Mom worked for a department store and as a publicity event, the store arranged that Hopalong Cassidy himself, would visit and be available to meet everyone in the store’s parking lot. I remember going. There were about a half million other Hoppy, Jr’s there, of course, some decked out in authentic cowboy clothes but most, like me, just with their cap gun strapped tight around our waists. The line of people snaked through the lot for what seemed like miles. Kids howled and whooped and some cried and parents yelled or shushed or grew more impatient with every never-ending second. But I was OK with it. It was chilly and I shivered but that was as much from anticipation as from the cold. And then, finally, it was my turn, my turn to shake the hand of Hopalong Cassidy himself. I looked up and saw an old man, a vision far removed from the Hoppy who starred in movies made twenty years earlier. He took my hand, (his was damp and soft) mumbled something that I either didn’t hear or can’t remember, and I was ushered away from him, the turn of the next Hoppy, Jr. already having come, and like mine, soon to be a memory.
I think I got some sort of toy as a memento. Nothing more. That was it. What did I expect, after all, a ride on his horse Topper? I guess the nag must have been turned out to pasture ages earlier.
So here I am thinking and writing about this only now, rereading my words, seeing how innocent I had been and how the gun, that silver snap open Peacemaker with the quasi-bone handle and the sulfur smell of blasted caps had been a part of my life, a real part, something I had never imagined. Something out of the pages of yesterday when I could ride my trusty steed into any fray, fight my way out of it, and ride off into the horizon.

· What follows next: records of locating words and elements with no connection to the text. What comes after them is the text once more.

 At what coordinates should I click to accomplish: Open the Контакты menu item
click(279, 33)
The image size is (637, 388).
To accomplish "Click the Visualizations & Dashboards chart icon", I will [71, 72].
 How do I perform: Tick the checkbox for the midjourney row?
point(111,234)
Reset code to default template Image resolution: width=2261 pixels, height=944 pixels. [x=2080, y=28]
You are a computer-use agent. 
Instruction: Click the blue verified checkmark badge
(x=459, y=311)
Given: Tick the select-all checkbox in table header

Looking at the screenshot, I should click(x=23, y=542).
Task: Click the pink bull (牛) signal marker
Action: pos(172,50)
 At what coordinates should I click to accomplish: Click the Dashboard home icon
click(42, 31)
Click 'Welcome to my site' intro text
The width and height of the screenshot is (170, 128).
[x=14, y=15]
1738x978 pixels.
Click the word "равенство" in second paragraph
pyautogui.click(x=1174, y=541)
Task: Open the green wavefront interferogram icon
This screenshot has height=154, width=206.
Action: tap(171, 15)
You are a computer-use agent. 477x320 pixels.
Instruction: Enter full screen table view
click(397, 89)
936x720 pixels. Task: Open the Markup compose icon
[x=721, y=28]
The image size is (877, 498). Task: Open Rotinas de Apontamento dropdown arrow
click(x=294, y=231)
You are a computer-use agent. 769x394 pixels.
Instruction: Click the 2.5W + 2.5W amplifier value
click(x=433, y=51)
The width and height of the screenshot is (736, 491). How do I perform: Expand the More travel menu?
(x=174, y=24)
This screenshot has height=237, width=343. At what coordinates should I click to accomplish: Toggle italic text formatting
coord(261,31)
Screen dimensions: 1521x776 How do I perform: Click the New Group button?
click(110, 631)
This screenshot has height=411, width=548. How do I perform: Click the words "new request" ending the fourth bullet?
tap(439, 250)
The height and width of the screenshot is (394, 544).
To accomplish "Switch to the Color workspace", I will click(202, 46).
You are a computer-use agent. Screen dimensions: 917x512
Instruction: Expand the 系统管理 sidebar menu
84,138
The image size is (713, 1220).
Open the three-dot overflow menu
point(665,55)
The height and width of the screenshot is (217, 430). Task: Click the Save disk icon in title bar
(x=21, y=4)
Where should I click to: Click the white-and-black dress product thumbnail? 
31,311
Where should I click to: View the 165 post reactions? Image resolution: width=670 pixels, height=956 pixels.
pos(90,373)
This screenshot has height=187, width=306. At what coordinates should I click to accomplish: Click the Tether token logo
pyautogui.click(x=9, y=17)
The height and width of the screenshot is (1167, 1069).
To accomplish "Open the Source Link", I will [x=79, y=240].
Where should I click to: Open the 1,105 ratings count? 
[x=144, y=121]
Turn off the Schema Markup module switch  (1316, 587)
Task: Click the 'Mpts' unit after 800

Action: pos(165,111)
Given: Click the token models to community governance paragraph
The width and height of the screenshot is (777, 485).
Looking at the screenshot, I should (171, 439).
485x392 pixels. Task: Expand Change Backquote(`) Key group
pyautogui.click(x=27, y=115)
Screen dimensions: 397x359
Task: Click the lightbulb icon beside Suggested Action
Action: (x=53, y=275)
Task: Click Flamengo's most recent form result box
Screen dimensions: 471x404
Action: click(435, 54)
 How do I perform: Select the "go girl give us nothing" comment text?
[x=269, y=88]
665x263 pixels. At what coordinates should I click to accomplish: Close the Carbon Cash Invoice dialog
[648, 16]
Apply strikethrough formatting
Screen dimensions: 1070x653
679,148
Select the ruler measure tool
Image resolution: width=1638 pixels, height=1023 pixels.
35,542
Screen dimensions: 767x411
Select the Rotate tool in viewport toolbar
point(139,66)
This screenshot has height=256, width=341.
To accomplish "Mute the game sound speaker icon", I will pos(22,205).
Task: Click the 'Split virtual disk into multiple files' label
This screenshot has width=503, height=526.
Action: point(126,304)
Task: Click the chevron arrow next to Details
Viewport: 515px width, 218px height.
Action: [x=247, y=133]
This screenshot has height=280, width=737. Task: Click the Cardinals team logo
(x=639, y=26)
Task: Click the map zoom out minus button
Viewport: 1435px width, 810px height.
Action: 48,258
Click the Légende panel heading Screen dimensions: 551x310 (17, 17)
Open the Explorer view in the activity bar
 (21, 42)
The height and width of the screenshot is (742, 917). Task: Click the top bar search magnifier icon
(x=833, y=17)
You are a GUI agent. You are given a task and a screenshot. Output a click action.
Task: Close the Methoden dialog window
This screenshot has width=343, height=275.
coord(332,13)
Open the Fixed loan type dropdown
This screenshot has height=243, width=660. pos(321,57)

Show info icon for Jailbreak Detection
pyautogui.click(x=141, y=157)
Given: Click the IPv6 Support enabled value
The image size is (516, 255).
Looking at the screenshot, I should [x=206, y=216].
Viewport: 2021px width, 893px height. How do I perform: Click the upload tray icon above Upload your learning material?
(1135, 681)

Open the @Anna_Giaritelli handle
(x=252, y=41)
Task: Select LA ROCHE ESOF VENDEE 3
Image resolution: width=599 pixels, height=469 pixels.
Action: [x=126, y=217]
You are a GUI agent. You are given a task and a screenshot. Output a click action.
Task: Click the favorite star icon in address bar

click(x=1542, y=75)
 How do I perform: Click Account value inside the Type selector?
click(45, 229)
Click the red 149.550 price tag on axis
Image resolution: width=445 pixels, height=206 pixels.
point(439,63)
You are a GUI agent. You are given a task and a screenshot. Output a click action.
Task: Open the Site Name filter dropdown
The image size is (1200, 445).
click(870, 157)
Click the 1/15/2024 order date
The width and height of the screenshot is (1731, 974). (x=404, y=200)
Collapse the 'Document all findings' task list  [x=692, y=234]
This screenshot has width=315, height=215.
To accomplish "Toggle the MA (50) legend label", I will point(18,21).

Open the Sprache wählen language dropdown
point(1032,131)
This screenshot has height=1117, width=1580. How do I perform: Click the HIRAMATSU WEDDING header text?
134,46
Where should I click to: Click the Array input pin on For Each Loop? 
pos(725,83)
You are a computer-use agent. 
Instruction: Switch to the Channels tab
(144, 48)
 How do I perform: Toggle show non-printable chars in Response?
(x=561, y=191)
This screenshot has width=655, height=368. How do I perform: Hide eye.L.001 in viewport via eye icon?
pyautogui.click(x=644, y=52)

Here I am, sixty-nine years old, sitting at my computer, writing a blog, and, if you look real hard, you can see me riding off into the horizon, cap gun holstered, plastic silver bullets in place, as old as Bill Boyd, the actor who portrayed Hopalong Cassidy, he and I, perhaps, riding side by side, growing smaller as we cross the rise into whatever adventure awaits in the town where cowboys never grow old.